–As I awoke this morning, there was calm. I looked at my house with pleasure. Grateful to be in it. And I asked God that if I can be this calm right now at 6:30, why not the whole day. What is the difference. It is still the same day. I am still the same person. And right then, at that moment I was calm. Then I walked outside and I was still calm. For an hour or so, calm; present and enjoying the morning aroma.
Then, as if hit with a hammer, wham, and then it all comes around to where I have not been going… WORK. REB DOGS. No talking on the phone.. Out of breath. Memory problems. And right now as I write this, I am just barely able to do it. I want to just walk down the street and smile and laugh. And no laughter.

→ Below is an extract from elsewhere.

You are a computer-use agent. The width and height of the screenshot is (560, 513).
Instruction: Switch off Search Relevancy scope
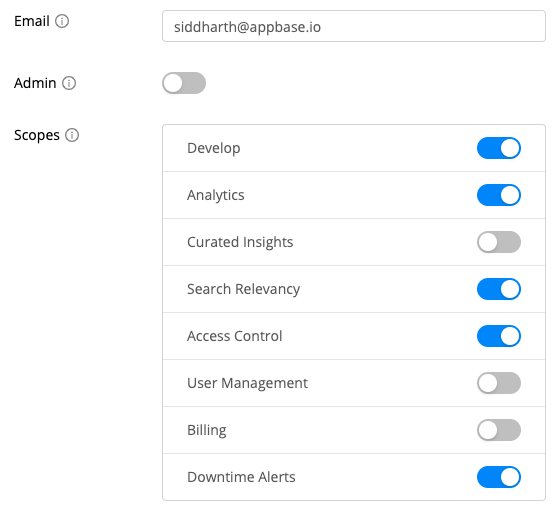click(499, 289)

Take pills. More pills. Different pills. Pace and pace. No confidence. No free association with thought. No desires.
No goals. Just death. Just death. Now I want to smoke again. Really I want what I have what I had in the past without the ghosts of self loathing and defeat. I have defeated myself over and over again. I received an invite to a birthday party this morning. One of my dearest friends. I will not attend. Jesus lord I can barley sit here and write this although it is helping me. Knowing that it is going to be read and that I will be heard. I do not want to die by my own hand and yet I feel like there is no where to go with this. No where to go.

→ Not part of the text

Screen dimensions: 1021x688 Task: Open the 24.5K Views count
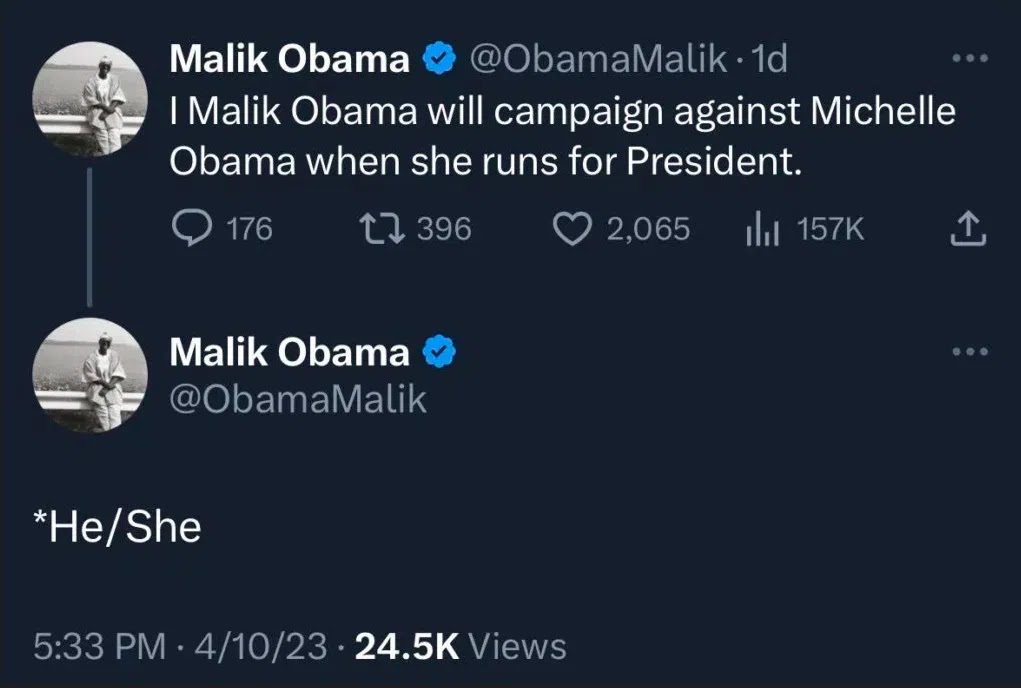461,646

If I do anything good for myself, it means to me that I must do it again.
I hate myself so much for not being able to go out the door. I have my best friend in coming to town. I do not want him to see me like this. Broken. And just fucking broken. Last June 13th I was laughing all the time. Just relieved to be alive and feeling so capable. And 6 months later from the beginning of this depression, my shoulders hurt holding them in place to write these words.
Isolate Isolate Isolate so the anxiety is bearable.
123 Rhonda, Steve, Renee, Pam and yes Jim!